Retrieve the entire graph document with the data documents joined into it.
Retrieve just the “nodes” field also with the data documents joined into it.
I’ve played around with N1QL and have a (slow) solution below:
SELECT graph.id, graph.name, data.data
FROM (
SELECT nodes.*
FROM default
USE KEYS "graph::1"
UNNEST nodes
WHERE default._type = "graph"
) node
JOIN default data ON KEYS node.data_ref
WHERE data._type = "data"
Would love to get some feedback on the query above on the best way to optimize it for performance and how to get #1 without two separate requests, which is how it is currently implemented. Also open to changing the schema if that makes future queries easier/faster!
SELECT graph.*, (SELECT data.* FROM data USE KEYS graph.nodes[*].data_ref) AS node_data
FROM graph;
SELECT (SELECT data.* FROM data USE KEYS graph.nodes[*].data_ref) AS node_data
FROM graph;
Some issues I ran into: The first query doesn’t quite join the “node_data” back into the “nodes” array and the second query grabs just the data documents (without any node data). I’d like to be able to have the node information alongside the data document since they’re related to each other if possible.
SELECT g.*, ARRAY_AGG({"node":n, "data":d}) AS node_data
FROM graph AS g UNNEST g.nodes AS n JOIN data AS d ON KEYS n.data_ref
GROUP BY g;
SELECT ARRAY_AGG({"node":n, "data":d}) AS node_data
FROM graph AS g UNNEST g.nodes AS n JOIN data AS d ON KEYS n.data_ref
GROUP BY g;
Should I have any particular indices to help with the query performance? Joining 375 data documents into the graph using that query took around 6 seconds.
You should use the first two queries. The data in the nodes array is also contained in the data documents, right? In that case, the first two queries should work. If not, we can take another look.
There is some data in the nodes array that is not in the data documents.

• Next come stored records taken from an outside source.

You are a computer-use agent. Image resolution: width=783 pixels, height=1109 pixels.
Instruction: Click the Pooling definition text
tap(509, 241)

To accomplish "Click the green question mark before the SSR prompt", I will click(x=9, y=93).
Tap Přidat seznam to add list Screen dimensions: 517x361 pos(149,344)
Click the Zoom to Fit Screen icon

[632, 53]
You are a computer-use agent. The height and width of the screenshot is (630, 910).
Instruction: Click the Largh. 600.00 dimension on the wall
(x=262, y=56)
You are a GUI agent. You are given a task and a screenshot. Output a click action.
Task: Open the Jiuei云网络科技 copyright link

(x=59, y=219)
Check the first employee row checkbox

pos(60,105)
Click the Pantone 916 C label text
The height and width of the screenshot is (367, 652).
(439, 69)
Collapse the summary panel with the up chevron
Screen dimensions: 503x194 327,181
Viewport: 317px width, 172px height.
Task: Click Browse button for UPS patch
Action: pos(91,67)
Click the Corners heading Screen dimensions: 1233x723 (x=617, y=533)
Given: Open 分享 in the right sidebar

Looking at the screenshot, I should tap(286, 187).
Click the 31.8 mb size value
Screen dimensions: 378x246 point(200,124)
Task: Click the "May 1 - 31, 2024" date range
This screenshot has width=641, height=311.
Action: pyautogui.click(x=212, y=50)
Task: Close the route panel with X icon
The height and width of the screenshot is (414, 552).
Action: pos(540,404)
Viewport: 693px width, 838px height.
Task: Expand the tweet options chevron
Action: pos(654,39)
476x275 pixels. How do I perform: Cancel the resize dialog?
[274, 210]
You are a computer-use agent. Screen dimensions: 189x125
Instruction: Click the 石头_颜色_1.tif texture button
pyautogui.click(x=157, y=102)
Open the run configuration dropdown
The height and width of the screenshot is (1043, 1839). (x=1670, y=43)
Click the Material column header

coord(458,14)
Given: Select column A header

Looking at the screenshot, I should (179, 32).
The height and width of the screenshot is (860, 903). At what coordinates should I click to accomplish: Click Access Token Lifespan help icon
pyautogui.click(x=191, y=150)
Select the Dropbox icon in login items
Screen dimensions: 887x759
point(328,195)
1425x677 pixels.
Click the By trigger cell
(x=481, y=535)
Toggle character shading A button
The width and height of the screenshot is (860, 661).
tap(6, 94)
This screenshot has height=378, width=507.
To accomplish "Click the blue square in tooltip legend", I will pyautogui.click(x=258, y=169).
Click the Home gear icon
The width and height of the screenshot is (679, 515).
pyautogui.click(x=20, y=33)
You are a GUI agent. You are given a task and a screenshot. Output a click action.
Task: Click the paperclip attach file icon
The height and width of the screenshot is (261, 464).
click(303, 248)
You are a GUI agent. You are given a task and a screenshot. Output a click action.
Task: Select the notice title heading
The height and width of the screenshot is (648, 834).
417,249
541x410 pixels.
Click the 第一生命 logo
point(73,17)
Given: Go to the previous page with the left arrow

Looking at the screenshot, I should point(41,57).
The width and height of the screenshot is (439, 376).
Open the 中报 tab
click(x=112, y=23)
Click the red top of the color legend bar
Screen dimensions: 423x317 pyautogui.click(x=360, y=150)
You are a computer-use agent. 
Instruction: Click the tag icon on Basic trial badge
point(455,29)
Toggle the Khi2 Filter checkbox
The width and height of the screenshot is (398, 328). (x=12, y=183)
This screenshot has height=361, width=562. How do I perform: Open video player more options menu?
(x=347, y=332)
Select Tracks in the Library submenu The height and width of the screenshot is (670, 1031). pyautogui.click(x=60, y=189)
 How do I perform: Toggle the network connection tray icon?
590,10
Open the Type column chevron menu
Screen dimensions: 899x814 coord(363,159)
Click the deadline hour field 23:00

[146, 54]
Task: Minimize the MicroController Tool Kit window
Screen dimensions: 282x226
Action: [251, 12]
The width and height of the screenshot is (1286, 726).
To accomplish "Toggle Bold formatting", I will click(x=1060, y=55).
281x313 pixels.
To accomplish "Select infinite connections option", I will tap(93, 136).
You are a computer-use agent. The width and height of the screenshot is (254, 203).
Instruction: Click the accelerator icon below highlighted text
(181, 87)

I’d be open to moving those fields in the data document if that’s the more ideal way to represent this structure.
Ok. So what are your SLAs and expectations? I would also suggest using Couchbase 4.5.1 and using adequate hardware (RAM and cores). Finally, @vsr1 and @keshav_m can suggest if parallelism will help here.
Our expectations would be inline or better than what our current MySQL database currently delivers. We’re setting up a test cluster to run benchmarks on a more realistic scale.
How would we set “pretty” to false? Is this a command line option when starting the server?
You can turn off at query service level by using REST API call. Also you can turn off statement level as query parameter. I cbq shell Issue following command.
\set -pretty false;